[Start of Attachment]
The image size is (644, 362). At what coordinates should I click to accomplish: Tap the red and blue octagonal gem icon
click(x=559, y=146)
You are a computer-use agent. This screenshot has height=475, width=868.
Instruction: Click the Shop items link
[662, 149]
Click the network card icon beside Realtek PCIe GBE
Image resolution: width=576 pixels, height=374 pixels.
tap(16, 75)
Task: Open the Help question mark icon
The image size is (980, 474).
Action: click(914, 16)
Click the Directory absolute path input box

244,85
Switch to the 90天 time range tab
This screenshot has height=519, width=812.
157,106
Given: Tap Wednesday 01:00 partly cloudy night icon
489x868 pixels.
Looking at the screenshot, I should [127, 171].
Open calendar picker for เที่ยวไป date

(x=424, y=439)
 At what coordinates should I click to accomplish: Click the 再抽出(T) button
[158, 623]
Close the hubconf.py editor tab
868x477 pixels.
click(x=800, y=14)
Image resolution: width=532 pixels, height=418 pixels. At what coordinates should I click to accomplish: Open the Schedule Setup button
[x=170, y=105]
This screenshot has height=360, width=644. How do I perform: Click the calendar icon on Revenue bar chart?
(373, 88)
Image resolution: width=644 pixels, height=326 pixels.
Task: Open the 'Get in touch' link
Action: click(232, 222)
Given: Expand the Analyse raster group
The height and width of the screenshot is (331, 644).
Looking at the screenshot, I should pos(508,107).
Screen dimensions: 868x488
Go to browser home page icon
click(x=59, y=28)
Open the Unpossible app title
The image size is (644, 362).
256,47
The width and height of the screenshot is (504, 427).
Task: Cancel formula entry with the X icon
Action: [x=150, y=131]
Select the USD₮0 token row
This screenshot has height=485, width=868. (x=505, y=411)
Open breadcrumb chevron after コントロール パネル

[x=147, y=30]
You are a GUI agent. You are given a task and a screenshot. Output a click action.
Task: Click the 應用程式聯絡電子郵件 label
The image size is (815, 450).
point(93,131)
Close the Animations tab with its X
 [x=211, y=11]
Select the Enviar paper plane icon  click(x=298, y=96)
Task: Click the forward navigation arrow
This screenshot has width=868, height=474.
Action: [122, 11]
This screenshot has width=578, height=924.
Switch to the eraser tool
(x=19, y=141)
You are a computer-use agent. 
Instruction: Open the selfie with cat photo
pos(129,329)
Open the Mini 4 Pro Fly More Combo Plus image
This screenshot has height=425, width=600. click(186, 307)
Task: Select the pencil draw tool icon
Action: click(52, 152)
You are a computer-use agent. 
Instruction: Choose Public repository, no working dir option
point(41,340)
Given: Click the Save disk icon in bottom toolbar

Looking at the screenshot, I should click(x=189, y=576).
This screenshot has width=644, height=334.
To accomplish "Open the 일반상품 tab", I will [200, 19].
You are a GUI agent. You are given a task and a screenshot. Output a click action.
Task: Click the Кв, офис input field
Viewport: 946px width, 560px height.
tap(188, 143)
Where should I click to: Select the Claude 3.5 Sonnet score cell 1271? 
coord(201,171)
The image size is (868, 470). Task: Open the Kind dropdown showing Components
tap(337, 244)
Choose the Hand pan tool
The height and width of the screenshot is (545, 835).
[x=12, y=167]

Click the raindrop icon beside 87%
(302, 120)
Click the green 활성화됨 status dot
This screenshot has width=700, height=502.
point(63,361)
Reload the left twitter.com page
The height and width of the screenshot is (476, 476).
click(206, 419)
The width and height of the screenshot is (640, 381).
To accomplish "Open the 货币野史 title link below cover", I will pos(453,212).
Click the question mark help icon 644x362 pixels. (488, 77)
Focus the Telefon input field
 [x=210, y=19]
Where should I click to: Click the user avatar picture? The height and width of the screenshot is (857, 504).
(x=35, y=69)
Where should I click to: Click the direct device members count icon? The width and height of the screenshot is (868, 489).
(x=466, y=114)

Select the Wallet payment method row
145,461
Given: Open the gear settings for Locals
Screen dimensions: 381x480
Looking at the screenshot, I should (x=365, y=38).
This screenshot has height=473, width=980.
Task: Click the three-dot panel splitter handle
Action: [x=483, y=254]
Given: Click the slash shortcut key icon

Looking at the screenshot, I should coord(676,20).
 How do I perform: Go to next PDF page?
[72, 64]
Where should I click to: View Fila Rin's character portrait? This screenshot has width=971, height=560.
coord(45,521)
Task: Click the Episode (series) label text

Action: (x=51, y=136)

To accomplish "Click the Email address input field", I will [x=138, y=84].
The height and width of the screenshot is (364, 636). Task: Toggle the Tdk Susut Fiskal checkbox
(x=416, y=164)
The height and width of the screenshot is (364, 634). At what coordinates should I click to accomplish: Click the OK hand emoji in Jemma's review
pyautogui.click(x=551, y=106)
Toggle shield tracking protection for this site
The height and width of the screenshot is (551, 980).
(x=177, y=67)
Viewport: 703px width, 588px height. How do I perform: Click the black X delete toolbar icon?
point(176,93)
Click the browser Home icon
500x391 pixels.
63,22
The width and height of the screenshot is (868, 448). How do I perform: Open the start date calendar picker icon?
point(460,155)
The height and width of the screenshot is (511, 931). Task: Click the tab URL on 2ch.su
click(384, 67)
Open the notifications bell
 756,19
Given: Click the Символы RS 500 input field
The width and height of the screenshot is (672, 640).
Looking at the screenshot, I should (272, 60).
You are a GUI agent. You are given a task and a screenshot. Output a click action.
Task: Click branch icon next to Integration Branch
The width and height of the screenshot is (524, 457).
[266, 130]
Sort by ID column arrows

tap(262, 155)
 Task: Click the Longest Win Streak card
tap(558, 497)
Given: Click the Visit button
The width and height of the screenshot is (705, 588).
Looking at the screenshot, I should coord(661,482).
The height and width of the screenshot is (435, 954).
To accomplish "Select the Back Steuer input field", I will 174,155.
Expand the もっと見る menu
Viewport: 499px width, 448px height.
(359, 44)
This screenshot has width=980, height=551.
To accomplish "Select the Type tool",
[End of Attachment]
## Work to complete
Exactly as shown above, return all of the entries.

## Exercise solution
The image size is (644, 362). At what coordinates should I click to accomplish: Tap the red and blue octagonal gem icon
click(x=559, y=146)
You are a computer-use agent. This screenshot has height=475, width=868.
Instruction: Click the Shop items link
[662, 149]
Click the network card icon beside Realtek PCIe GBE
Image resolution: width=576 pixels, height=374 pixels.
tap(16, 75)
Task: Open the Help question mark icon
The image size is (980, 474).
Action: click(914, 16)
Click the Directory absolute path input box

244,85
Switch to the 90天 time range tab
This screenshot has height=519, width=812.
157,106
Given: Tap Wednesday 01:00 partly cloudy night icon
489x868 pixels.
Looking at the screenshot, I should [127, 171].
Open calendar picker for เที่ยวไป date

(x=424, y=439)
 At what coordinates should I click to accomplish: Click the 再抽出(T) button
[158, 623]
Close the hubconf.py editor tab
868x477 pixels.
click(x=800, y=14)
Image resolution: width=532 pixels, height=418 pixels. At what coordinates should I click to accomplish: Open the Schedule Setup button
[x=170, y=105]
This screenshot has height=360, width=644. How do I perform: Click the calendar icon on Revenue bar chart?
(373, 88)
Image resolution: width=644 pixels, height=326 pixels.
Task: Open the 'Get in touch' link
Action: click(232, 222)
Given: Expand the Analyse raster group
The height and width of the screenshot is (331, 644).
Looking at the screenshot, I should pos(508,107).
Screen dimensions: 868x488
Go to browser home page icon
click(x=59, y=28)
Open the Unpossible app title
The image size is (644, 362).
256,47
The width and height of the screenshot is (504, 427).
Task: Cancel formula entry with the X icon
Action: [x=150, y=131]
Select the USD₮0 token row
This screenshot has height=485, width=868. (x=505, y=411)
Open breadcrumb chevron after コントロール パネル

[x=147, y=30]
You are a GUI agent. You are given a task and a screenshot. Output a click action.
Task: Click the 應用程式聯絡電子郵件 label
The image size is (815, 450).
point(93,131)
Close the Animations tab with its X
 [x=211, y=11]
Select the Enviar paper plane icon  click(x=298, y=96)
Task: Click the forward navigation arrow
This screenshot has width=868, height=474.
Action: [122, 11]
This screenshot has width=578, height=924.
Switch to the eraser tool
(x=19, y=141)
You are a computer-use agent. 
Instruction: Open the selfie with cat photo
pos(129,329)
Open the Mini 4 Pro Fly More Combo Plus image
This screenshot has height=425, width=600. click(186, 307)
Task: Select the pencil draw tool icon
Action: click(52, 152)
You are a computer-use agent. 
Instruction: Choose Public repository, no working dir option
point(41,340)
Given: Click the Save disk icon in bottom toolbar

Looking at the screenshot, I should click(x=189, y=576).
This screenshot has width=644, height=334.
To accomplish "Open the 일반상품 tab", I will [200, 19].
You are a GUI agent. You are given a task and a screenshot. Output a click action.
Task: Click the Кв, офис input field
Viewport: 946px width, 560px height.
tap(188, 143)
Where should I click to: Select the Claude 3.5 Sonnet score cell 1271? 
coord(201,171)
The image size is (868, 470). Task: Open the Kind dropdown showing Components
tap(337, 244)
Choose the Hand pan tool
The height and width of the screenshot is (545, 835).
[x=12, y=167]

Click the raindrop icon beside 87%
(302, 120)
Click the green 활성화됨 status dot
This screenshot has width=700, height=502.
point(63,361)
Reload the left twitter.com page
The height and width of the screenshot is (476, 476).
click(206, 419)
The width and height of the screenshot is (640, 381).
To accomplish "Open the 货币野史 title link below cover", I will pos(453,212).
Click the question mark help icon 644x362 pixels. (488, 77)
Focus the Telefon input field
 [x=210, y=19]
Where should I click to: Click the user avatar picture? The height and width of the screenshot is (857, 504).
(x=35, y=69)
Where should I click to: Click the direct device members count icon? The width and height of the screenshot is (868, 489).
(x=466, y=114)

Select the Wallet payment method row
145,461
Given: Open the gear settings for Locals
Screen dimensions: 381x480
Looking at the screenshot, I should (x=365, y=38).
This screenshot has height=473, width=980.
Task: Click the three-dot panel splitter handle
Action: [x=483, y=254]
Given: Click the slash shortcut key icon

Looking at the screenshot, I should coord(676,20).
 How do I perform: Go to next PDF page?
[72, 64]
Where should I click to: View Fila Rin's character portrait? This screenshot has width=971, height=560.
coord(45,521)
Task: Click the Episode (series) label text

Action: (x=51, y=136)

To accomplish "Click the Email address input field", I will [x=138, y=84].
The height and width of the screenshot is (364, 636). Task: Toggle the Tdk Susut Fiskal checkbox
(x=416, y=164)
The height and width of the screenshot is (364, 634). At what coordinates should I click to accomplish: Click the OK hand emoji in Jemma's review
pyautogui.click(x=551, y=106)
Toggle shield tracking protection for this site
The height and width of the screenshot is (551, 980).
(x=177, y=67)
Viewport: 703px width, 588px height. How do I perform: Click the black X delete toolbar icon?
point(176,93)
Click the browser Home icon
500x391 pixels.
63,22
The width and height of the screenshot is (868, 448). How do I perform: Open the start date calendar picker icon?
point(460,155)
The height and width of the screenshot is (511, 931). Task: Click the tab URL on 2ch.su
click(384, 67)
Open the notifications bell
 756,19
Given: Click the Символы RS 500 input field
The width and height of the screenshot is (672, 640).
Looking at the screenshot, I should (272, 60).
You are a GUI agent. You are given a task and a screenshot. Output a click action.
Task: Click branch icon next to Integration Branch
The width and height of the screenshot is (524, 457).
[266, 130]
Sort by ID column arrows

tap(262, 155)
 Task: Click the Longest Win Streak card
tap(558, 497)
Given: Click the Visit button
The width and height of the screenshot is (705, 588).
Looking at the screenshot, I should coord(661,482).
The height and width of the screenshot is (435, 954).
To accomplish "Select the Back Steuer input field", I will 174,155.
Expand the もっと見る menu
Viewport: 499px width, 448px height.
(359, 44)
This screenshot has width=980, height=551.
To accomplish "Select the Type tool",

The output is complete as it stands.